Auszug →
Güterverkehr der Deutschen Bahn: Die Lage ist desaströs
Immer weniger Güterwagen, immer weniger Zugang zum Schienennetz: Die Deutsche Bahn hat ihre Alternative zum Transport per Lkw abgewirtschaftet.
Berlin taz | Rangierloks der Deutschen Bahn sind im Schnitt stolze 42 Jahre alt, LokführerInnen im Güterverkehr verbringen nur 35 Prozent ihrer Arbeitszeit fahrend im Führerstand eines Zugs. Das geht aus der Antwort der Bundesregierung auf eine Kleine Anfrage des grünen Bundestagsabgeordneten Matthias Gastel hervor. Danach ist die Lage bei der DB Cargo desaströs, besonders im sogenannten Einzelwagenverkehr.
Im Schienengüterverkehr gibt es den Ganzzugverkehr, bei dem Firmen einen ganzen Zug ordern, und den Einzelwagenverkehr, bei dem Güter auf einzelnen Waggons transportiert werden, sowie die Kombination von Schiene und Lkw. Der Einzelwagenverkehr steht in direkter Konkurrenz zum Transport per Laster. „Für die Verkehrswende und die Verlagerung von Güterverkehr auf die Schiene benötigen wir ein modernes und leistungsfähiges Einzelwagensystem“, sagt Gastel.

Erfasste Daten →
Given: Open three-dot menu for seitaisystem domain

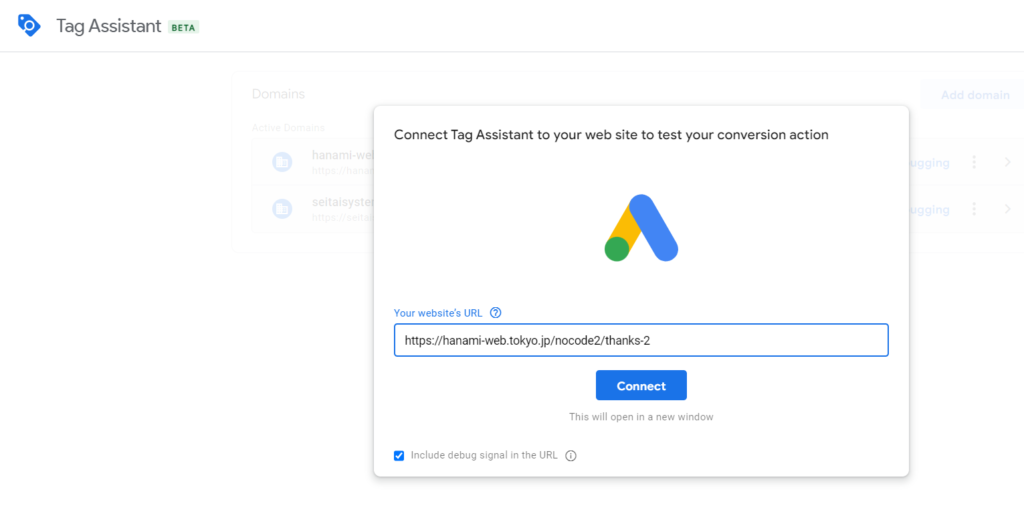Looking at the screenshot, I should [x=974, y=209].
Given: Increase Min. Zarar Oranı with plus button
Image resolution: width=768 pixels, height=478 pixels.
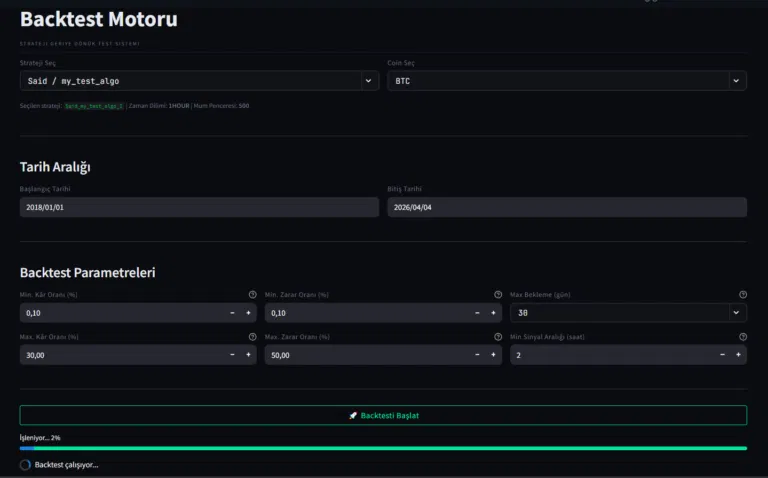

Aufgaben →
1. Wie alt sind die Rangierloks der Deutschen Bahn laut dem Text zum Güterverkehr der Bahn im Durchschnitt?
2. Bitte führe den Text zum Güterverkehr der Bahn nach seinem letzten Satz weiter.

Ergebnisse →
1. Im Schnitt 42 Jahre.

2.
Aber gerade hier ist die Verkehrsleistung – also das Güteraufkommen plus zurückgelegter Distanz – von 27,1 Milliarden Tonnenkilometern im Jahr 2006 auf 20,3 Milliarden im Jahr 2018 eingebrochen. Der Einzelwagenverkehr erholte sich nicht von Rückgängen im Zuge der Weltwirtschaftskrise nach 2008, auch wenn er zuletzt leicht zugelegt hat. Insgesamt hat der Gütertransport auf der Schiene zwischen 2006 und 2018 von 107 auf 136 Milliarden Tonnenkilometer zugelegt. Anders als im Einzelwagenverkehr sind im Ganzzugverkehr viele Wettbewerber aktiv.
Ausgerechnet im Rahmen ihres Programms „Zukunft Bahn“ stellte der Konzern seit 2006 167 Güterverkehrsstellen ein, mit denen Unternehmen einen direkten Zugang zum Schienennetz hatten. Der Bestand an eigenen und angemieteten Waggons ist zwischen 2010 und 2018 von 65.434 auf 49.246 gesunken, die durchschnittliche Jahresleistung pro Wagen ging um mehr als 670 Kilometer auf 14.922 zurück.
„Das ansteigende Durchschnittsalter der Güterwagen und das hohe Alter der Rangierloks zeigen exemplarisch, dass die Deutsche Bahn über viele Jahre zu wenig investiert hat“, sagt Gastel. Zwar will die DB Cargo 3.500 neue Güterwagen anschaffen. Doch damit würde nicht einmal das Niveau von 2014 erreicht. Das Problem: Je kleiner die transportierten Mengen, desto höher die Kosten. Im Schnitt braucht eine Ladung 80 Stunden vom Absender zum Empfänger – Lkws sind schneller.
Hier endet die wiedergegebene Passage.